To determine whether absence of NK cells can also affect the outcome of T. gondii infection in the C57BL/6 x129 background, wild-type and CCR5−/− mice in this background were depleted of NK cells using an anti-asialo GM1 antibody treatment. Depletion of NK cells resulted in mice that had a dose-dependent increase in mortality following infection. Thus, while NK cell depletion had no effect on survival following an infection with 20 cysts, infection with 50 cysts resulted in 90% mortality in NK cell-depleted mice (Figure 10A). No increase in mortality was observed in mice treated with a control antibody (Figure 10A). Thus, depletion of NK cells recapitulated the phenotypes seen in CCR5−/− mice in both the C57BL/6 and C57BL/6x129 backgrounds following T. gondii infection.

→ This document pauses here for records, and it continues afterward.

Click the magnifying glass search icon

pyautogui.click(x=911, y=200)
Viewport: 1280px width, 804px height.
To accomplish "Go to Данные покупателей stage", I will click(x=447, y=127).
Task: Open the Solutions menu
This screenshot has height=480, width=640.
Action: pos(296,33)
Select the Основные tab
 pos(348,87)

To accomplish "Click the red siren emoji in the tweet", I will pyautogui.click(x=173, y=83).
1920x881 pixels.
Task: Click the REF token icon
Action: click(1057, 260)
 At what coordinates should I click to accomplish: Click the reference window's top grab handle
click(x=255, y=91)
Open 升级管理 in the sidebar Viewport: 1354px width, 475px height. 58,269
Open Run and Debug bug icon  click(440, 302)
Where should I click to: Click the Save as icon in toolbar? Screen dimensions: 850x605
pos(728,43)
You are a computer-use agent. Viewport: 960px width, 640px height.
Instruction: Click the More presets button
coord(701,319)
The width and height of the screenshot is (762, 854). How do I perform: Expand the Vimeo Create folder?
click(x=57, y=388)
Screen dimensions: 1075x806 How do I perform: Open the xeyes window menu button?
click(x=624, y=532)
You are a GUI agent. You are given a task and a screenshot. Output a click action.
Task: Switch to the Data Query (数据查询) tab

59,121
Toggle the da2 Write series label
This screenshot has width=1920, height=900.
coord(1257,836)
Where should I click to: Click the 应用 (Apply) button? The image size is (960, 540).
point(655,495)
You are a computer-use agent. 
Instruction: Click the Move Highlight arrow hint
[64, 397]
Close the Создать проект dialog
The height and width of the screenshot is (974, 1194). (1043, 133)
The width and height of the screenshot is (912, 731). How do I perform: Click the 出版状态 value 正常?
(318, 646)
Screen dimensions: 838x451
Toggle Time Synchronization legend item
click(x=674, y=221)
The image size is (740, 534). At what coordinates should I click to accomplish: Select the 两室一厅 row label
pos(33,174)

Figure 10. Effect of NK Cells on Survival following T. gondii Infection of C57BL/6x129 Mice and CCR5-Dependent Homing of NK cells
(A) NK cell depletion of wild-type C57BL/6x129 mice. Mice were infected orally with 20 or 50 cysts of T. gondii. One day prior to infection and then three times a week for 2 wk, mice were injected intraperitoneally with anti-asialo GM1 antibody or a control rabbit IgG. Data represent two separate experiments (six mice per group).
(B) Adoptive transfer of NK cells protects CCR5−/− mice in the C57BL/6 x129 background against T. gondii infection. DX5+ cells from spleens of uninfected C57BL/6x129 wild-type and CCR5−/− mice were isolated by magnetic separation. 1 × 107 DX5+ NK cells and the same number of DX5− splenocytes or an equal volume of saline were injected intravenously into naïve syngeneic C57BL/6x129 CCR5−/− animals. At 48 h after transfer, animals were challenged orally with 50 cysts of T. gondii and survival monitored daily. The experiment was performed twice with similar results, and representative data are shown.
(C) Parasite load. Mice described in (B) (three mice per group) were sacrificed on day 12 and tissues (brain, liver, and spleen) analyzed for parasite load by competitive DNA PCR.
(D) CCR5-dependent homing of adoptively transferred NK cells. DX5+ CD45.2+ cells from uninfected CCR5−/− and wild-type mice were isolated by affinity purification. 2 × 106 purified (CD45.2) DX5+ cells were transferred to naïve congenic CD45.1 mice. One group (three mice per group) received DX5+ CD45.2+ cells from wild-type mice, while the other group was injected with DX5+ CD45.2+ cells isolated from CCR5−/− mice. Recipients were subsequently challenged with 50 cysts orally and 3 d later animals were sacrificed. Splenocytes and hepatocytes isolated from the recipients were stained with FITC-labeled anti-CD45.2 antibody and number of transferred CD45.2+ cells determined by flow cytometry.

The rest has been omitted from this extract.